BAB I PENDAHULUAN
A.
Latar Belakang Masalah Di era perdagangan bebas ini, persaingan antar
perusahaan akan semakin meningkat.
Meningkatnya persaingan akan mendorong setiap perusahaan untuk meningkatkan keunggulan dan ukuran
perusahaan. Dalam kaitannya dengan usaha meningkatkan keunggulan dan ukuran, perusahaan pertambangan di tengah kondisi ekonomi yang relatif stabil akan
berusaha untuk meningkatkan ukuran perusahaan,
sehingga untuk meningkatkan volume industri mereka, hal yang harus dilakukan adalah
ekspansi untuk peningkatan skala operasi seperti penambahan properti pabrik, peralatan, dan
pembangunan infrastruktur pertambangan atau tepatnya disebut investasi dalam aktiva
tetap. Tujuannya adalah untuk
meningkatkan volume penjualan atau profitabilitas di masa yang akan datang. Hal ini menunjukkan bahwa
investasi dalam aktiva tetap sangat signifikan
peranannnya dalam perusahaan, sehingga nilainya juga sangat signifikan.
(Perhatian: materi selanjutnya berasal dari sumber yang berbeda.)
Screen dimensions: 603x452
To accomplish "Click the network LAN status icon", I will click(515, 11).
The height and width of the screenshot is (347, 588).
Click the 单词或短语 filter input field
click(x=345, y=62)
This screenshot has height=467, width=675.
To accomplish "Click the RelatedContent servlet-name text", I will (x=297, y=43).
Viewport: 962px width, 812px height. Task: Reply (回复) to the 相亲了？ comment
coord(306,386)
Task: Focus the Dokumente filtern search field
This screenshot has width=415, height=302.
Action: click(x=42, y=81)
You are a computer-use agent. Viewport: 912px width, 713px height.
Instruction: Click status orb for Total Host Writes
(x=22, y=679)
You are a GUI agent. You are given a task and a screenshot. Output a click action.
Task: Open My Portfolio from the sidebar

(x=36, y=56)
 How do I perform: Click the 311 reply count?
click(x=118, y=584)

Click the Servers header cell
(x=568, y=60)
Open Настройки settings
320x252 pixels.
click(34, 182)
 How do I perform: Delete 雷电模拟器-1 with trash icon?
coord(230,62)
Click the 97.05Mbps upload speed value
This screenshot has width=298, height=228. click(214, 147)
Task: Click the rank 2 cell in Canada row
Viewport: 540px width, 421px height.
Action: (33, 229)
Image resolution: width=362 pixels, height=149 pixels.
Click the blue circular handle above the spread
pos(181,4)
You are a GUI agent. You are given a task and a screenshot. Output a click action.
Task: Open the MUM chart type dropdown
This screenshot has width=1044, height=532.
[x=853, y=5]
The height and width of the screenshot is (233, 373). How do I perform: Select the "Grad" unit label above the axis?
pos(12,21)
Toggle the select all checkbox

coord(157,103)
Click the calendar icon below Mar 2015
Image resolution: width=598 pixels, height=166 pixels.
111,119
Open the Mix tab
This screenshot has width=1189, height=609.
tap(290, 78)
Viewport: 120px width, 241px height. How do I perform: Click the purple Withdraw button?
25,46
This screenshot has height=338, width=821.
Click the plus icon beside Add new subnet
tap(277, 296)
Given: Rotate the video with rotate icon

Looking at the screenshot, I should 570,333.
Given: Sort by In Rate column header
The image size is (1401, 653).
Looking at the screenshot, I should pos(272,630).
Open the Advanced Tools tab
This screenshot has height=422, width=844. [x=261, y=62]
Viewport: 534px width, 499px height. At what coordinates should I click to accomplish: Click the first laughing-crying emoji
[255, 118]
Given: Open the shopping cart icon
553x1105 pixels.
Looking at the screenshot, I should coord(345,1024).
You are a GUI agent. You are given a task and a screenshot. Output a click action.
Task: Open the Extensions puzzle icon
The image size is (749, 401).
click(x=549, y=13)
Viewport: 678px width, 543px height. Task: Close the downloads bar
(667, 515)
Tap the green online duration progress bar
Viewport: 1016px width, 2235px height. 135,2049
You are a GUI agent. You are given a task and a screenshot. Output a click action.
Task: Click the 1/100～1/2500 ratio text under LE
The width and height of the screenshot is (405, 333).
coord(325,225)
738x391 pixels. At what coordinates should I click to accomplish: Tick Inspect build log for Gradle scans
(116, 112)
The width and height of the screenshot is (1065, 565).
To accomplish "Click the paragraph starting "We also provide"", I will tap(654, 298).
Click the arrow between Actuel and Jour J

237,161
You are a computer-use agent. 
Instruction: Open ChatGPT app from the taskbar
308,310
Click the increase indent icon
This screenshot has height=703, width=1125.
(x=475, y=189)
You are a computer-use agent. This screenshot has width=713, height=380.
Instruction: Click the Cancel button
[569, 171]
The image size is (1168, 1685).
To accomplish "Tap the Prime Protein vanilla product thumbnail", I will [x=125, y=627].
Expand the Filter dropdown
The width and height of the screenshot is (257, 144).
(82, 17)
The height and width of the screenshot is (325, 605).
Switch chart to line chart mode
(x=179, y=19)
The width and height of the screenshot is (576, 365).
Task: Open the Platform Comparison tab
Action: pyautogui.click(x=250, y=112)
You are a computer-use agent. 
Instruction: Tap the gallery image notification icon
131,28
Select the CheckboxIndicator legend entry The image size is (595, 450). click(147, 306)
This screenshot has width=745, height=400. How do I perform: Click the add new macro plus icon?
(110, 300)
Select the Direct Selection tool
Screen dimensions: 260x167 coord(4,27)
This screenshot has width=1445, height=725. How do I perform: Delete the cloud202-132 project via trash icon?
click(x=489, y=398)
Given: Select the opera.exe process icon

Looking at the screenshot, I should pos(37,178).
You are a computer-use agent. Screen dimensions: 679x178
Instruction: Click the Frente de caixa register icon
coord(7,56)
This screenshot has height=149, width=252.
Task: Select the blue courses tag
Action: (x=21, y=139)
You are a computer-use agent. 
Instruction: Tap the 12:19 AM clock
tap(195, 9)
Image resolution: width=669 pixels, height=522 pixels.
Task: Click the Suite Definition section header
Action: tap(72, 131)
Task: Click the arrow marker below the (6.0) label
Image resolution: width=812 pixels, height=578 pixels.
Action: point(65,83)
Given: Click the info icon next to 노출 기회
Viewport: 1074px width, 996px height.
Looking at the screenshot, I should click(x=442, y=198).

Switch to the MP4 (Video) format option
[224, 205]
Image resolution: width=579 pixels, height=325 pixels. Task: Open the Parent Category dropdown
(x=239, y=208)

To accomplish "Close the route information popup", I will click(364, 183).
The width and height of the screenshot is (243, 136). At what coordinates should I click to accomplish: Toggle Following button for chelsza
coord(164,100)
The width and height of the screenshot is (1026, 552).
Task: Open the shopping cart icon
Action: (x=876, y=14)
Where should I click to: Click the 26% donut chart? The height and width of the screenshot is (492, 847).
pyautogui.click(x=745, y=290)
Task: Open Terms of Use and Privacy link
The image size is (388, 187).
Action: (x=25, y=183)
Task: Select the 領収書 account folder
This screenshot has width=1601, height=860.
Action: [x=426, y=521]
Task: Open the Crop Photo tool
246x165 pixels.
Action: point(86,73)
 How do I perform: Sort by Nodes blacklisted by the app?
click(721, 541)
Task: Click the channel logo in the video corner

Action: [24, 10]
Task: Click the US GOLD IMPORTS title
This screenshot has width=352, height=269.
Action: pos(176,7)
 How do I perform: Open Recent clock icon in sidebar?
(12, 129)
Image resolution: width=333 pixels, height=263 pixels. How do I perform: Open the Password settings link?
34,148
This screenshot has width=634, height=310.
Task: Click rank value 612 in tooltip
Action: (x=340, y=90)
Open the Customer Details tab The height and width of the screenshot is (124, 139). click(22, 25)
Tanpa aktiva tetap, perusahaan tidak akan dapat
beroperasi memperoleh laba yang
merupakan tujuan perusahaan. Lukman
Samsudin (1994, 408) menyatakan bahwa: Aktiva
tetap adalah merupakan investasi yang menyerap bagian terbesar dari modal yang ditanamkan dalam perusahaan
dan merupakan suatu keharusan dalam
perusahaan karena tanpa aktiva tersebut proses produksi tidak akan mungkin berjalan.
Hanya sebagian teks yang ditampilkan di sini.